# Big-O Notation

## Intro

This is an extremely important concept, Big-O is the term we use to identify the efficiency of an algorithm. It is essential that you fully understand it as it will help you understand how slow or fast your algorithms run.

Remember that an algorithm is a set of instructions or rules - ordered and defined in a way that typically allows you to solve a problem, perform computations, process data, etc.

I will try to explain with an analogy. Imagine that my little niece Ariana starts collecting stamps. Quickly she collects a collection of a 100 stamps. At that point she notices that she needs a way of finding a stamp inside her collection, an algorithm! There are 2 that quickly come to mind, Simple Search and Binary Search. Each algorithm has its pros and cons.

Simple Search is easier to write and less prone to bugs, but the algorithm takes 1 second for each lookup of a stamp, so the search takes 100 seconds. On the other hand, Binary Search is faster. Log2 (100) = 7 seconds (don't worry about the math for now).

You can find simple explanations on pages like these. Just remember that when we say that Log2 (8) = 3, this means that we need to multiply 2 (the base) 3 times to reach 8.
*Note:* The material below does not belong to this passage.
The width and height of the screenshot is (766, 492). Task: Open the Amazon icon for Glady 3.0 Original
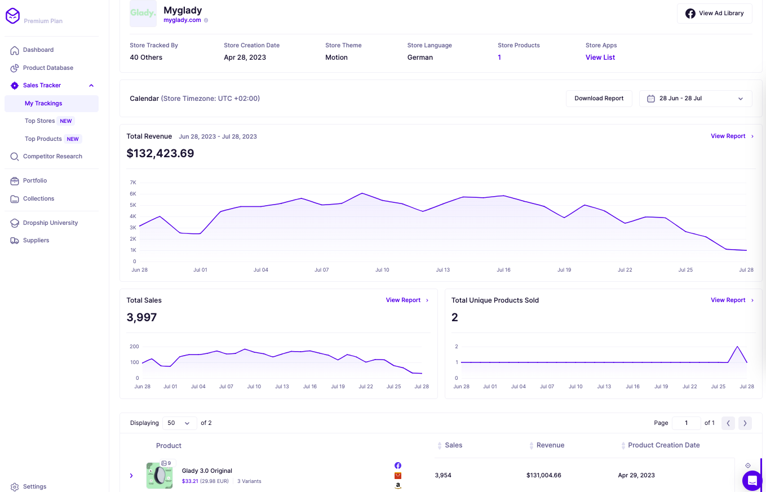398,485
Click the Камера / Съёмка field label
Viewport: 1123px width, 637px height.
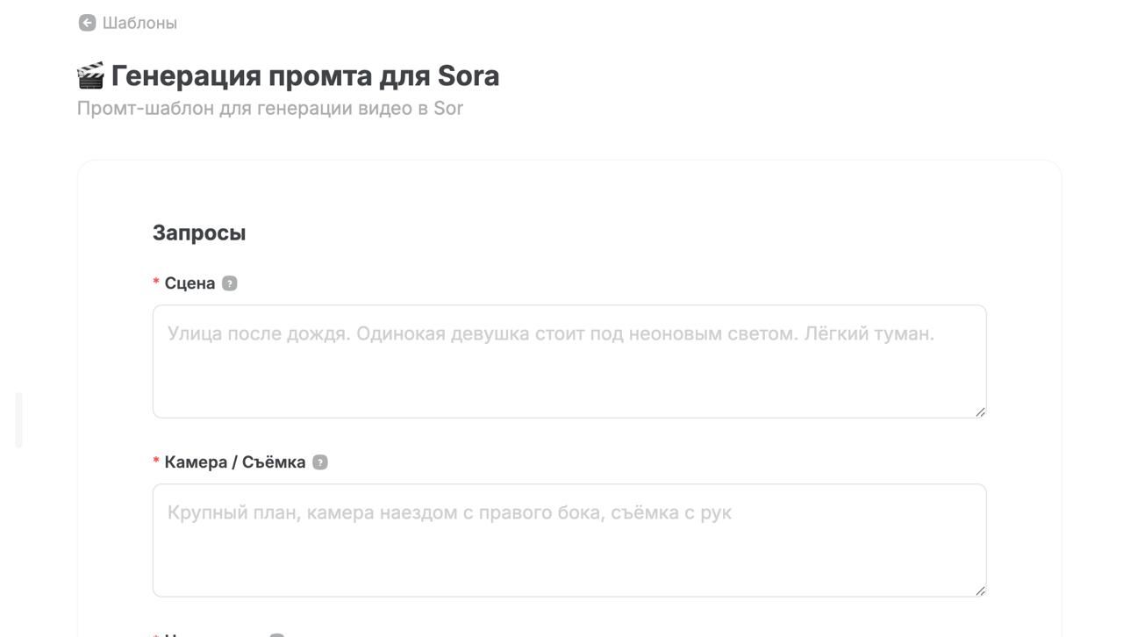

Note: it is not important that you know logarithms in depth, but it is useful to have some notion of how they work - Video.

For now we know that 100 seconds is not much of a problem when we're looking for a specific stamp, but what would happen if Ariana's collection grew to 1 million stamps?

The Simple Search algorithm would take 1,000,000 seconds - the equivalent of more than 11 days. Binary Search on the other hand would take 20 seconds to find the stamp. With this we can see that the algorithm scales significantly as the number of operations increases. It is also important to realize that Big-O denotes the worst possible case of our algorithm, since it would also be possible for us to find the stamp at the index number 3 if we were lucky. However this concept is not useful when defining if an algorithm is efficient.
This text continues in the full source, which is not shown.